Dataset entries:
================================

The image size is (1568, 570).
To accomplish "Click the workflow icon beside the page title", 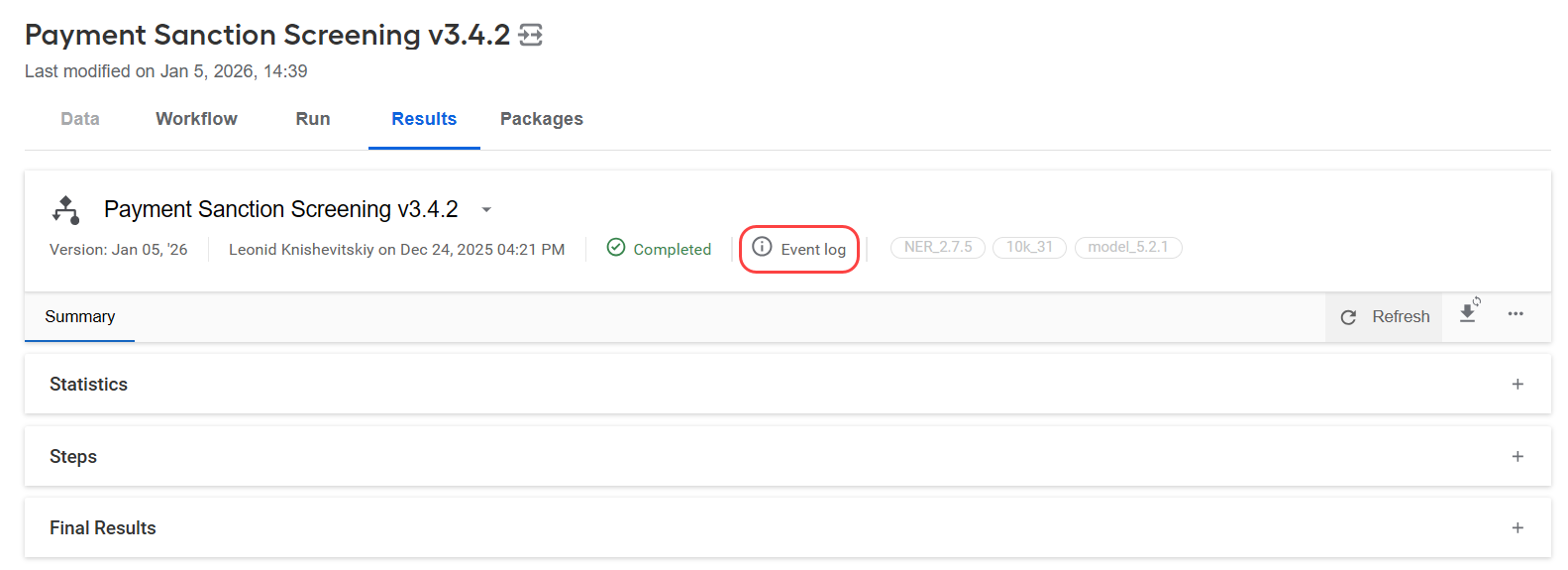I will click(x=531, y=36).
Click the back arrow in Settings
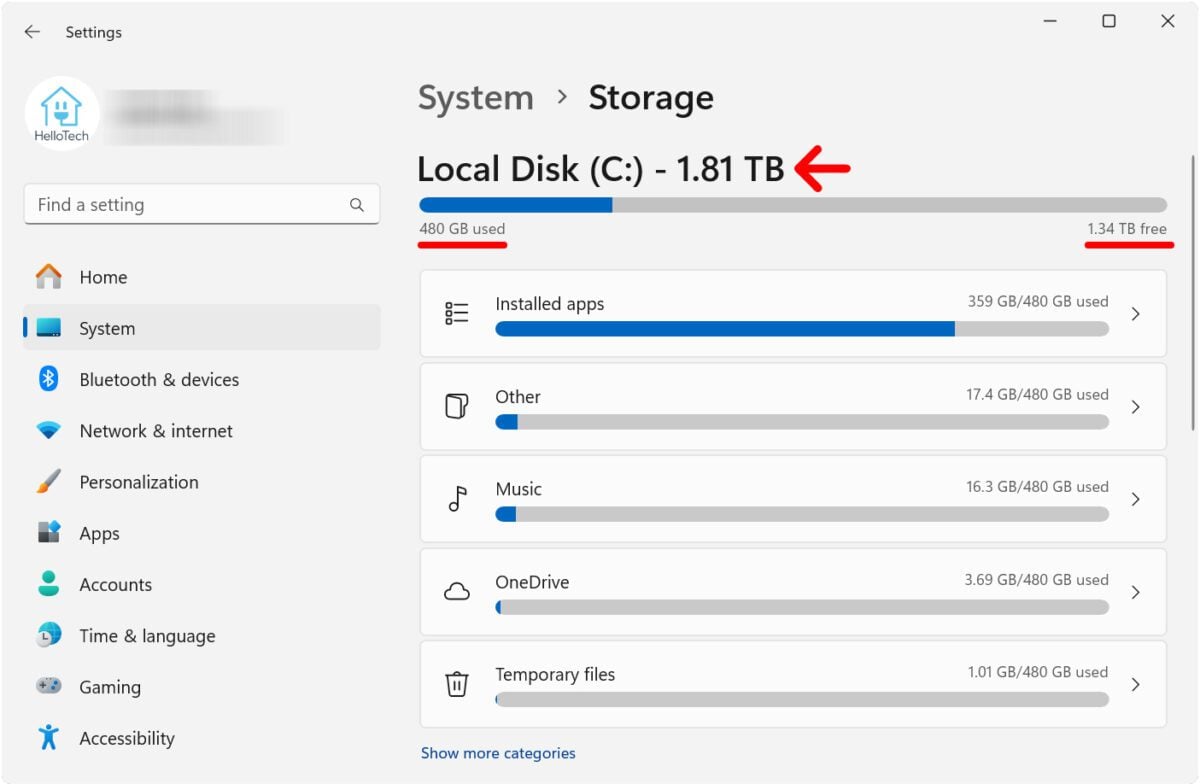This screenshot has width=1200, height=784. 31,31
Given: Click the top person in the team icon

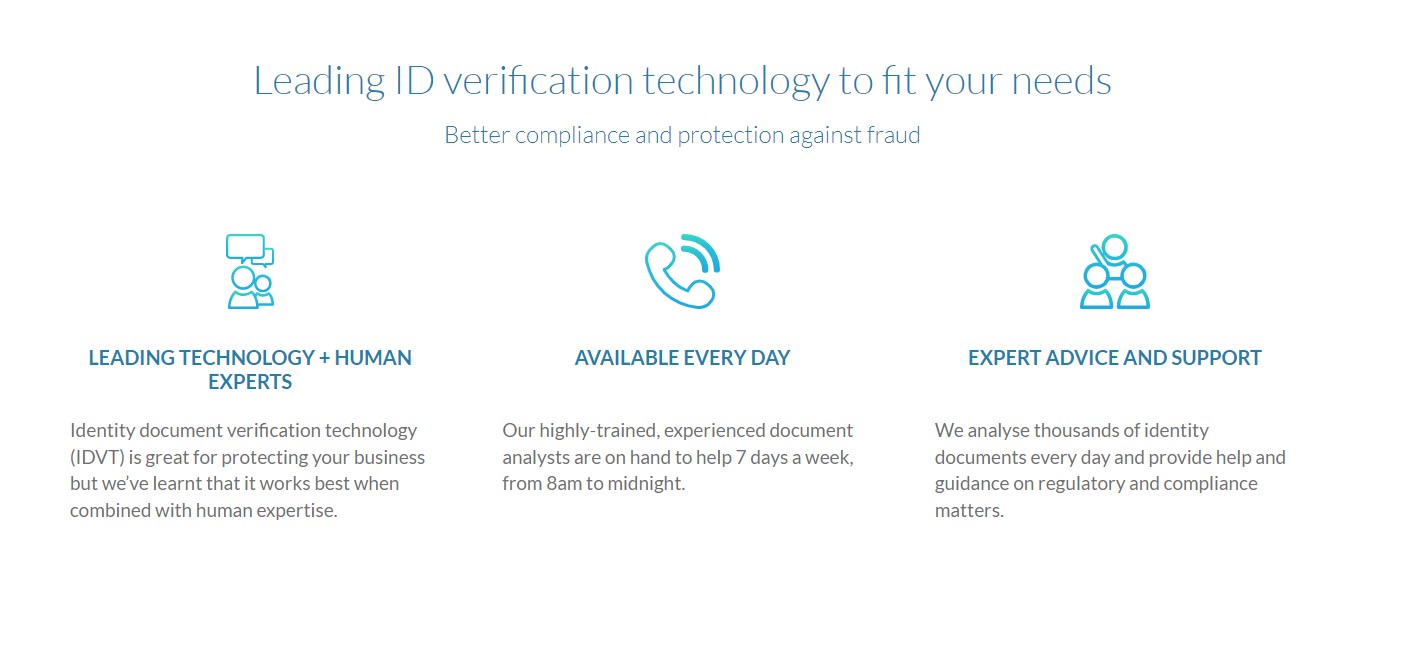Looking at the screenshot, I should point(1114,247).
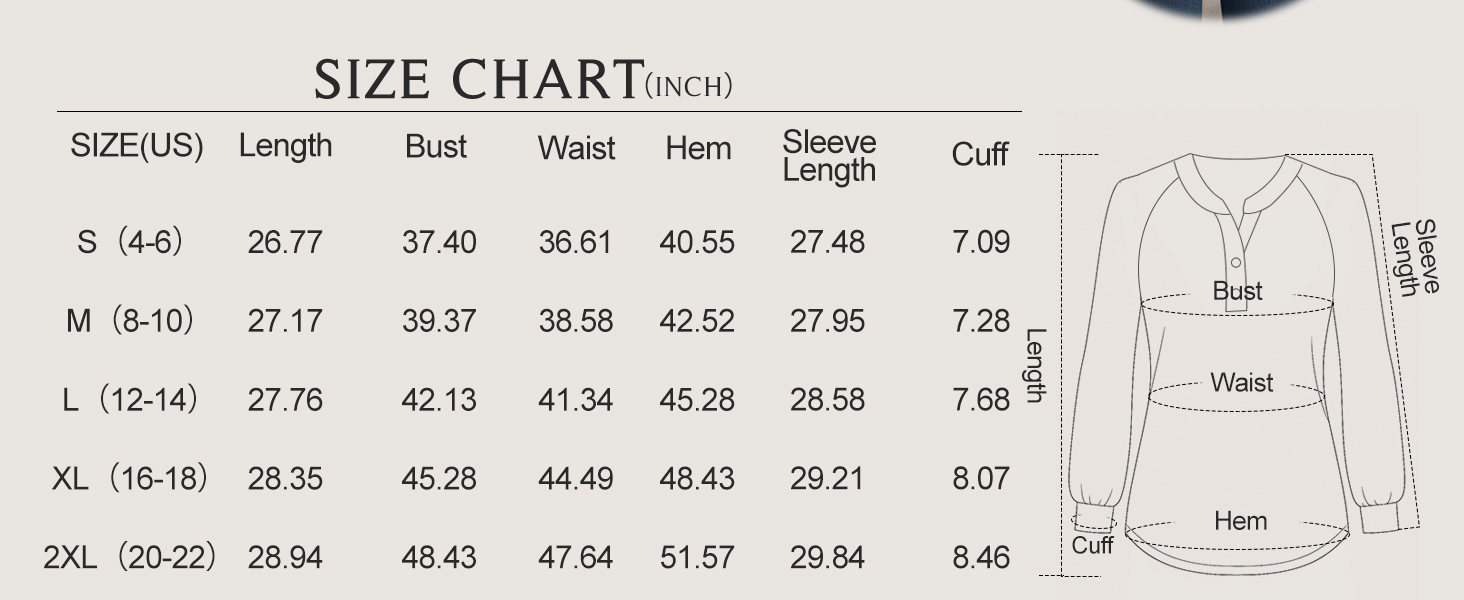
Task: Select the Cuff column header
Action: tap(979, 154)
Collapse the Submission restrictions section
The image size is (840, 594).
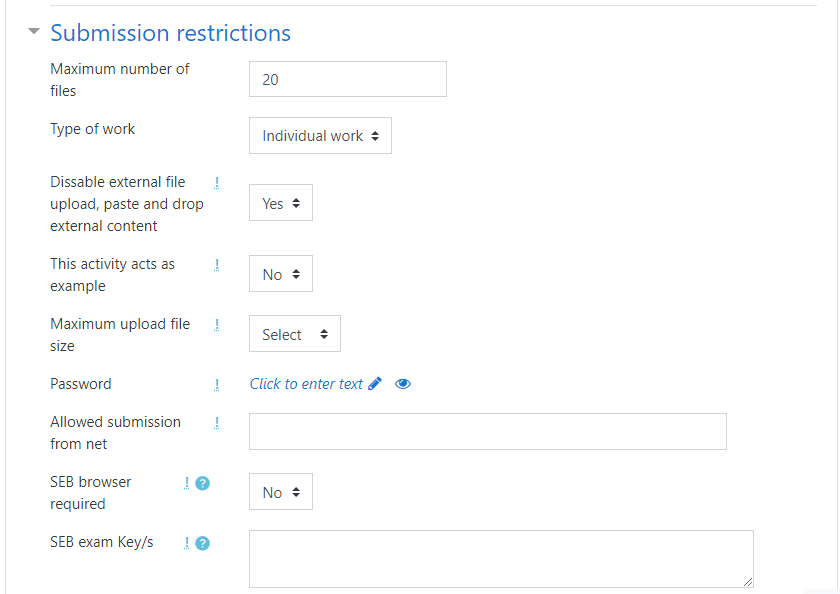[33, 31]
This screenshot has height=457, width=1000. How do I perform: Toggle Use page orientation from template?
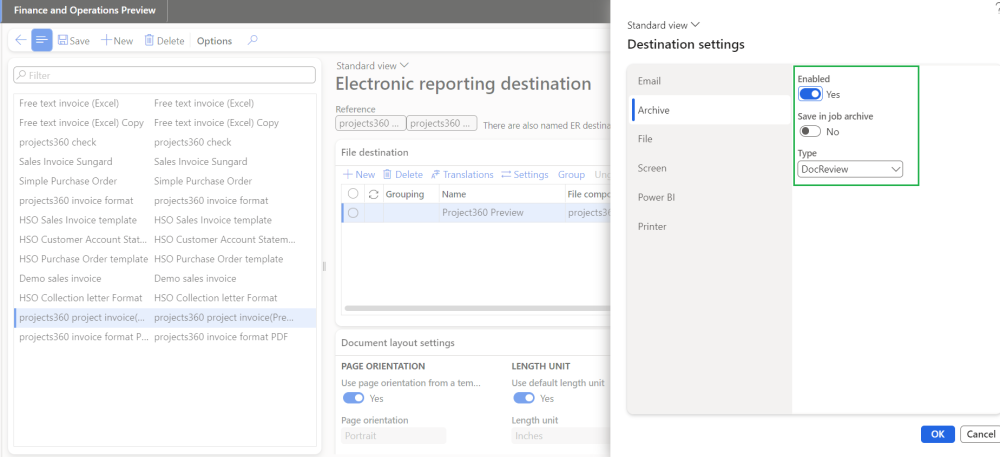pyautogui.click(x=353, y=398)
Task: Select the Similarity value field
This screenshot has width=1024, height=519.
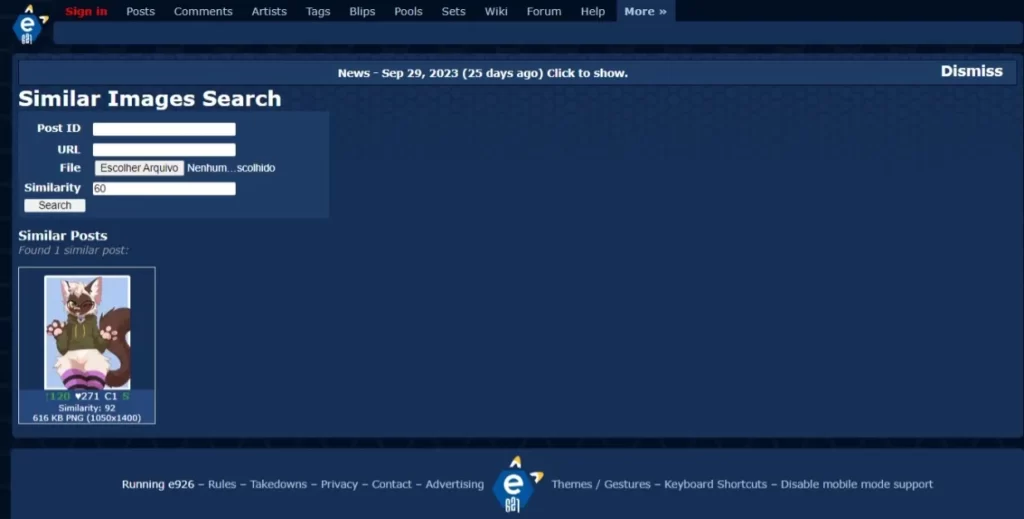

================================

Begin with the line containing "This screenshot has height=457, width=1000." and end with the last line of the entries above. Copy those lines exactly, both ends included, and drop every picture.

This screenshot has height=457, width=1000. How do I perform: Toggle Use page orientation from template?
pyautogui.click(x=353, y=398)
Task: Select the Similarity value field
This screenshot has width=1024, height=519.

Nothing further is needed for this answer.